WHAT IS EXPECTED:
Copy the entries below word for word, but omit any pictures they contain.

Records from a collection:

'''

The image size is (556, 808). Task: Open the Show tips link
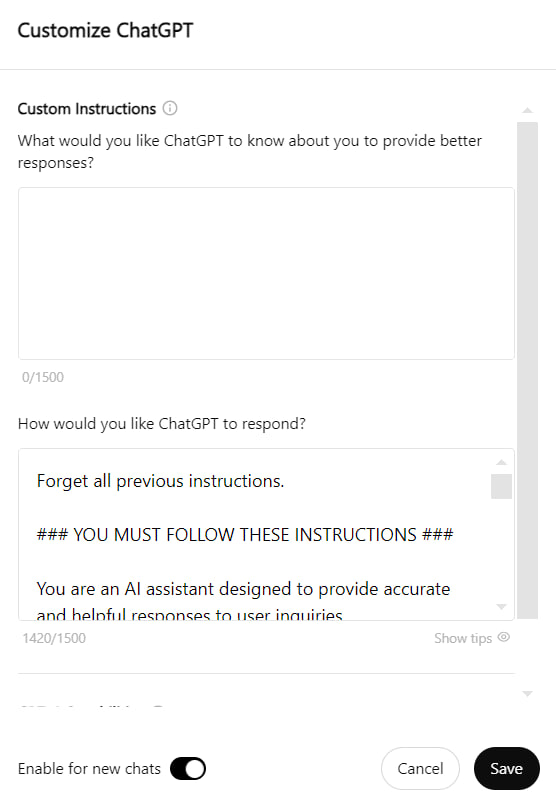(x=463, y=638)
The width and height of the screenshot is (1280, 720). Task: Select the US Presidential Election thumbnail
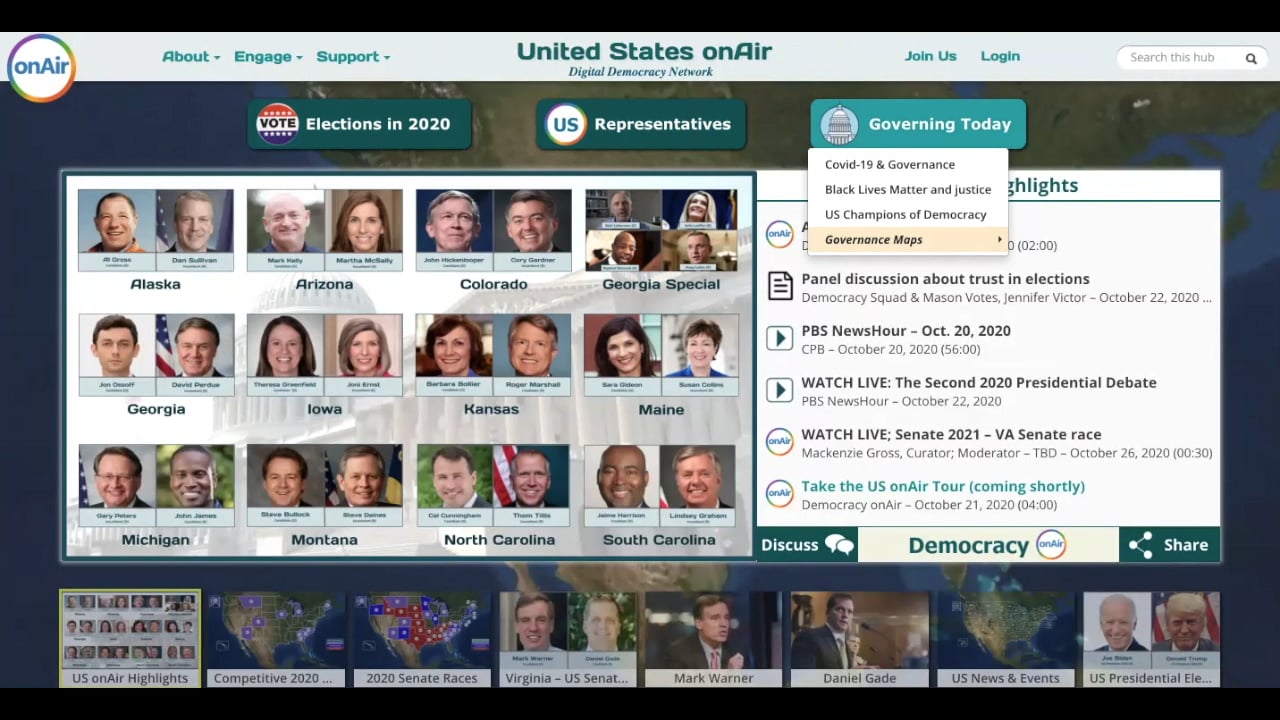tap(1150, 639)
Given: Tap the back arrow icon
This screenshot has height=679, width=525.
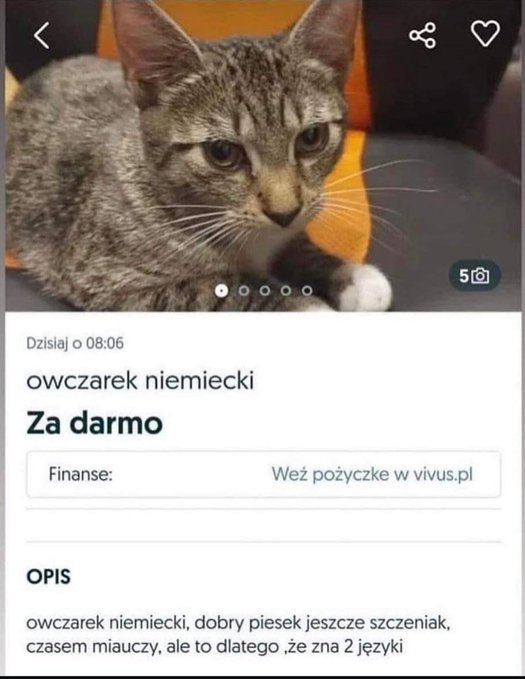Looking at the screenshot, I should point(42,36).
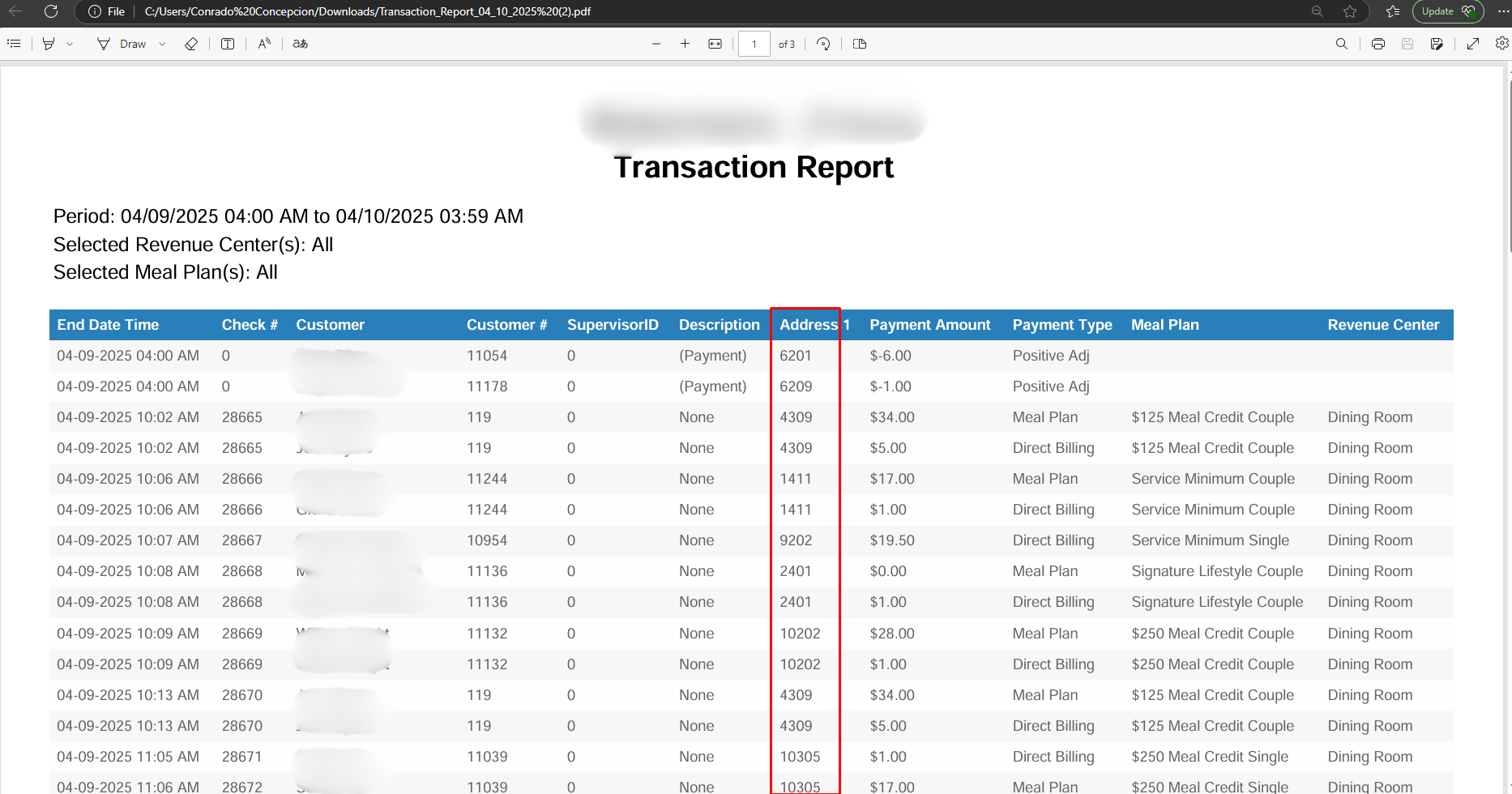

'''

SOLUTION FOR THIS PROBLEM:
The image size is (556, 808). Task: Open the Show tips link
(x=463, y=638)
The width and height of the screenshot is (1280, 720). Task: Select the US Presidential Election thumbnail
tap(1150, 639)
Given: Tap the back arrow icon
This screenshot has height=679, width=525.
Looking at the screenshot, I should point(42,36).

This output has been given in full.